To be done: Update the records below by replacing every "screenshot" with "capture" and leaving everything else unchanged. Omit the pictures from your answer.

━━━━━ Provided records ━━━━━

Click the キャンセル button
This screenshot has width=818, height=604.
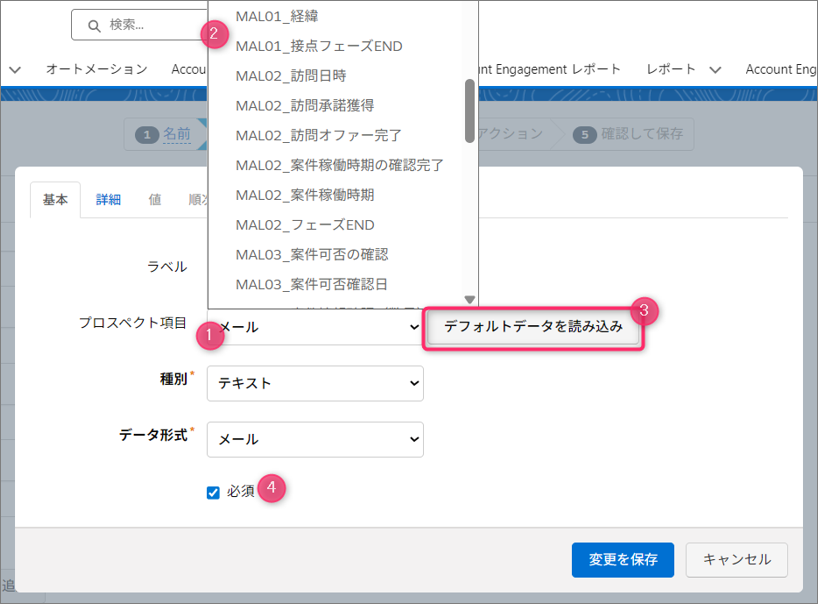coord(737,560)
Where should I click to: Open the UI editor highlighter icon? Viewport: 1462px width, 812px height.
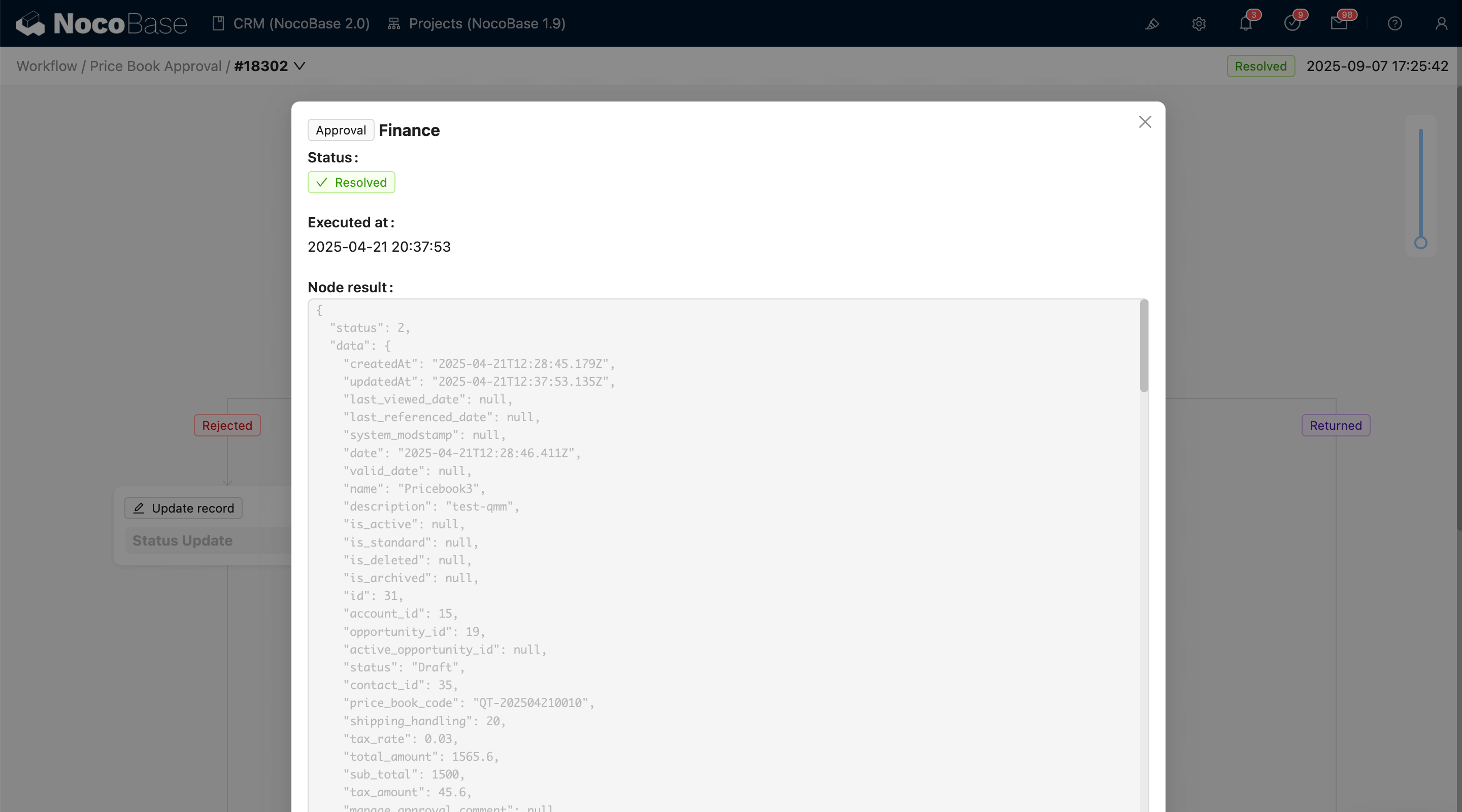tap(1151, 24)
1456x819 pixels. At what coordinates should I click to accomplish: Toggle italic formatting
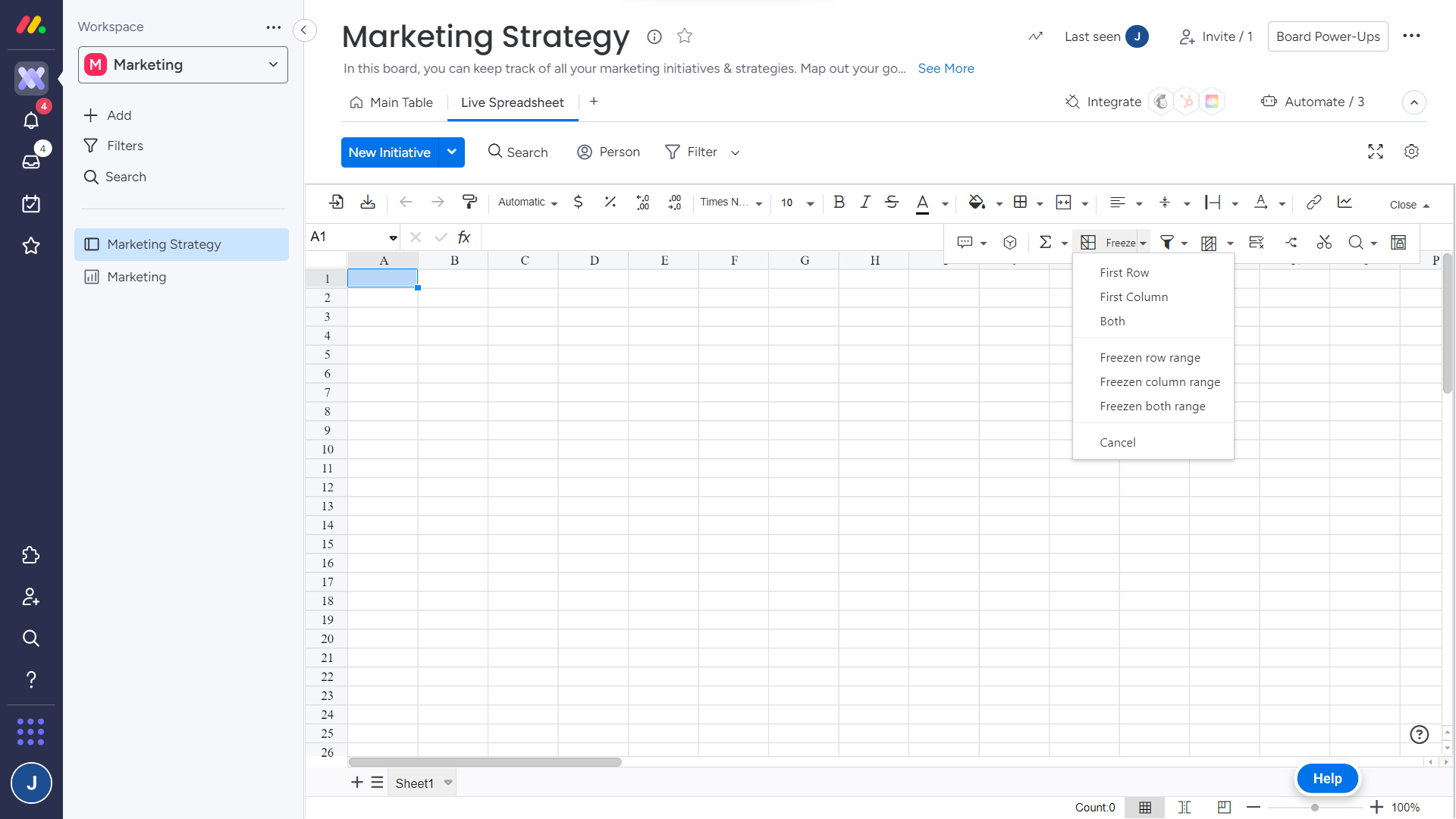pyautogui.click(x=864, y=202)
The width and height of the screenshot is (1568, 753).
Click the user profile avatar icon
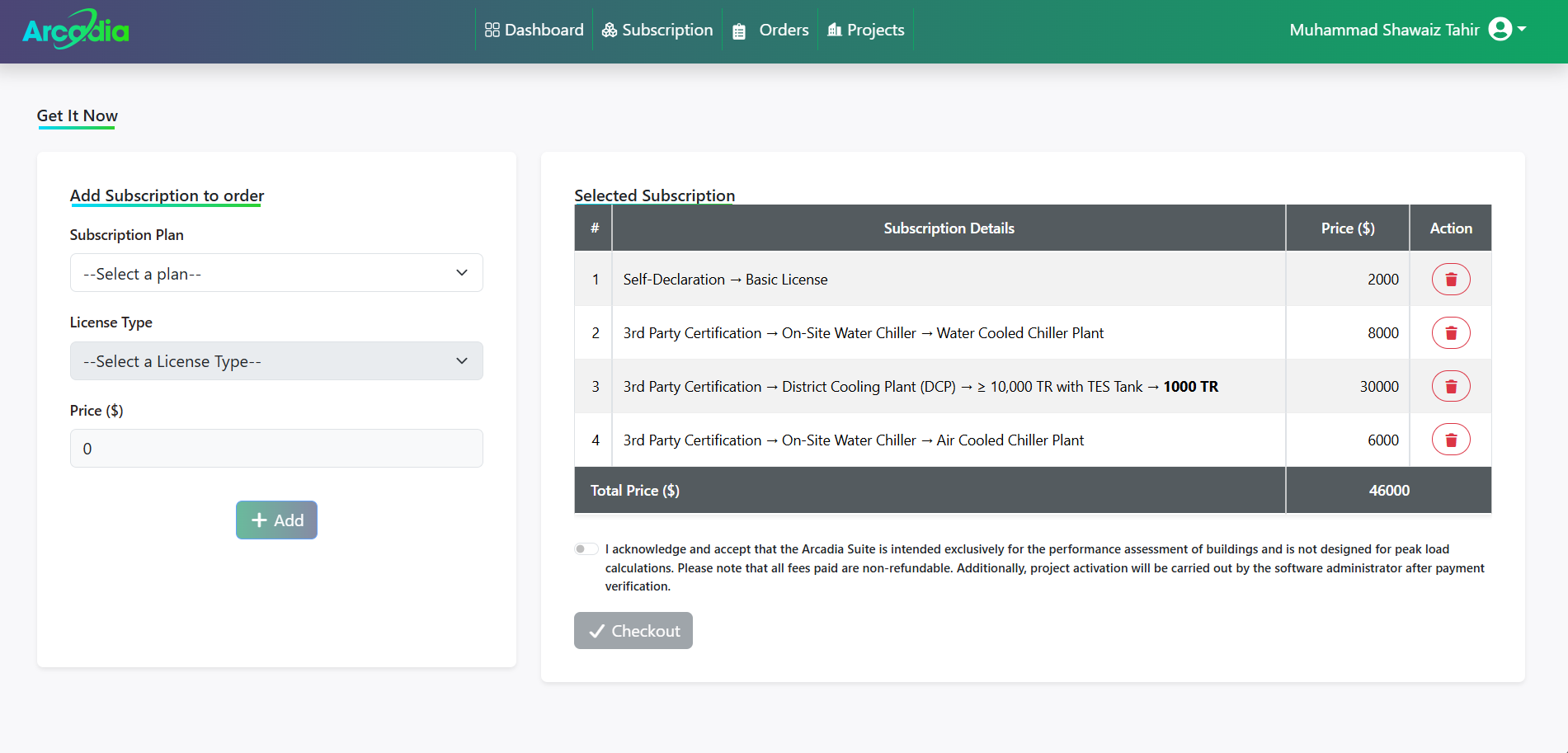(1500, 30)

━━━━━

Final result:
Click the キャンセル button
This capture has width=818, height=604.
coord(737,560)
Where should I click to: Open the UI editor highlighter icon? Viewport: 1462px width, 812px height.
tap(1151, 24)
1456x819 pixels. At what coordinates should I click to accomplish: Toggle italic formatting
pyautogui.click(x=864, y=202)
The width and height of the capture is (1568, 753).
Click the user profile avatar icon
(1500, 30)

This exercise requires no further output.